• **WORK ITEM A**
In the forum thread about the TWiT show, what did the commenter's ERP system move from and to?
• **WORK ITEM B**
Extend the forum thread about the TWiT show, picking up right after its final line.

• **SUPPLIED TEXT**
.....
Beep boop - this is a robot. A new show has been posted to TWiT…
What are your thoughts about today’s show? We’d love to hear from you!
Beep boop - this is a robot. A new show has been posted to TWiT…
What are your thoughts about today’s show? We’d love to hear from you!
Great episode
Pretty much a good advertisement for Linux or the MacOS !
Mark in Perth
Western Australia
We don’t have Zoom on any of our PCs at work. I’ve used it twice in the last 3 years, once for an interview with a journalist at the beginning of the pandemic and once for the fireside chat with @ant_pruitt , other than that, we’ve only used Teams and I’ve used Amazon’s solution once for a sales call with Amazon (go figure).
Edit: Regarding desktop applications, we still use 99% desktop. Our finance software was updated recently and it moved from a dedicated client to opening a web page (hosted on a server on site) and the users freaked out, claiming the finance software was broken, because it was starting the web browser. The last 2 versions were “moving there”, you could start it in the web browser, or in the “client” software, which was just a web browser window framed in a client program. All that changed this year is that the frame program has gone and it opens in the web browser directly, but it is still “broken” to the users.
Our ERP system moved from a COBOL system to a Java system, with a (really) fat client.
We have moved to Office 365 on the desktop, but 100% local fileserver storage, OneDrive is deactivated, because of GDPR. The same goes for Exchange, we still use on premises, because M365 Exchange is not an option. We are using Teams, but no PII can be stored on it, no recordings can be made (GDPR and other laws make it very difficult to legally do this, so it is just turned off) and no files can be exchanged over Teams - they have to be exchanged via the fileserver or email.
So, it really means desktop applications are here to stay, at least for a while.
I treated myself to a new whisky for Christmas:
https://shop.us.thebalvenie.com/products/the-balvenie-single-barrel-12
It is very nice.
.....
• **DATA EXCERPTS**
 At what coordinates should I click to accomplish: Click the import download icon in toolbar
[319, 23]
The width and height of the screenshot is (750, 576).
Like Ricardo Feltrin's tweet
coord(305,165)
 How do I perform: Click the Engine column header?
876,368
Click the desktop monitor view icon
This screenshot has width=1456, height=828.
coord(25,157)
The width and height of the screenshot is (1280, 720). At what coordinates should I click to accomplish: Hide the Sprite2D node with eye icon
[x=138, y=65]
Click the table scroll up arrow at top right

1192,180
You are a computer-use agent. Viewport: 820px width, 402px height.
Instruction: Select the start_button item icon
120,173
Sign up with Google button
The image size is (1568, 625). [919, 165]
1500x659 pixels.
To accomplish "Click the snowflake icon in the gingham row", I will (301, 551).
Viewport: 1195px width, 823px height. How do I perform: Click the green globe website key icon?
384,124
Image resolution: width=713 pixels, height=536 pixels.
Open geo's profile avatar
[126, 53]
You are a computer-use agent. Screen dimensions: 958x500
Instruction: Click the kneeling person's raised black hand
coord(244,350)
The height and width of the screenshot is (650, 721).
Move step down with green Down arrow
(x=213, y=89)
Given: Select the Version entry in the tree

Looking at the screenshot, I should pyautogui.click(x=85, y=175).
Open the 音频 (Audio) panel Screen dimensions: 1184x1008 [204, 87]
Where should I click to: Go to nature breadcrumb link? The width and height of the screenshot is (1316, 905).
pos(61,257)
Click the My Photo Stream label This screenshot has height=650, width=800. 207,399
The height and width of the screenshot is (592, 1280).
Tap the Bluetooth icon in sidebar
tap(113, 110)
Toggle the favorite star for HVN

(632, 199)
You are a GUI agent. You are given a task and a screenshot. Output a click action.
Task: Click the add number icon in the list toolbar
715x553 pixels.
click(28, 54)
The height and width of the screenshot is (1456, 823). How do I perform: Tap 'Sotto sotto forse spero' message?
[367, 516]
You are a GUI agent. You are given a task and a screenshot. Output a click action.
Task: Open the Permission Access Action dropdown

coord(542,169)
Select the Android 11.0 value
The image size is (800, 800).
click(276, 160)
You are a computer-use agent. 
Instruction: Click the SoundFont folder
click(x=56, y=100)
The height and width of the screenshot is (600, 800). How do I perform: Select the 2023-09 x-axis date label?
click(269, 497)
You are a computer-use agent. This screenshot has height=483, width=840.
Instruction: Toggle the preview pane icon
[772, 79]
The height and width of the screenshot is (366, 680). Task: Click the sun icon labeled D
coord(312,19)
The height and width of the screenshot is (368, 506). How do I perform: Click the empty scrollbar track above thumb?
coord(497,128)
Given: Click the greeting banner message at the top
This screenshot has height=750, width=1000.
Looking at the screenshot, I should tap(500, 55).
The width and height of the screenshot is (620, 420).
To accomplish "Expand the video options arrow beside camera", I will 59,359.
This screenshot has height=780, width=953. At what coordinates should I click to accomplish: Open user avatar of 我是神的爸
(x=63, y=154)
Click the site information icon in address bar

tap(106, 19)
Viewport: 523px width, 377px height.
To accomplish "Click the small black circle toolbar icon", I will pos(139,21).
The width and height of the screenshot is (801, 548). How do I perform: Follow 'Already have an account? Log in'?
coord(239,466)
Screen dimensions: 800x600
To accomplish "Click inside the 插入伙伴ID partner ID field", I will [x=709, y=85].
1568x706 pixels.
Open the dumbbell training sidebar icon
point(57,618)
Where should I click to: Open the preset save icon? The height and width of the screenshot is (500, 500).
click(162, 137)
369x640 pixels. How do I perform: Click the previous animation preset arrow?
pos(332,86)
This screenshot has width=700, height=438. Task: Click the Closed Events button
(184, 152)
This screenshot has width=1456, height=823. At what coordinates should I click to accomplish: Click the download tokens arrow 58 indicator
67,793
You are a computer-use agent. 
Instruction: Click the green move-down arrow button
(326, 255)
.....
• **TASK ANSWER A**
It moved from a COBOL system to a Java system with a (really) fat client.

• **TASK ANSWER B**
Historical digression: had a nostalgic flashback hearing the comment that Copilot wrote badly structured code. My first programming job in 1980 was on a mainframe site where almost everything was written in English Electric’s version of IBM Assembler, except for a suite of management information programs written in COBOL.
Occasionally, just for amusement, we would turn on the COBOL compiler option which output a print of the Assembler code which was actually generated by those lines of COBOL, so we could be amused by its appalling inefficiency and poor design, compared to what a human would have written. Technically, it was generating machine code to be run, but as there was a 1:1 relationship between machine code and Assembler, it was easy to display the machine code as a stream of Assembler instructions.
Back then, computers were often referred to as “the rapid idiot” and sometimes that image resurfaces today, even though the achievements are a million times greater.
Leo’s disdain for John Carmack keeps popping up in various shows, it’s pretty hilarious - did he pee in your cheerios at some point??
Great show, nice to see someone back in the right-hand panel.
You misinterpret me. I have nothing but respect for Carmack. Doom was amazing.
I don’t have much respect for VR - I think it’s a dead end - maybe that’s what you’re hearing?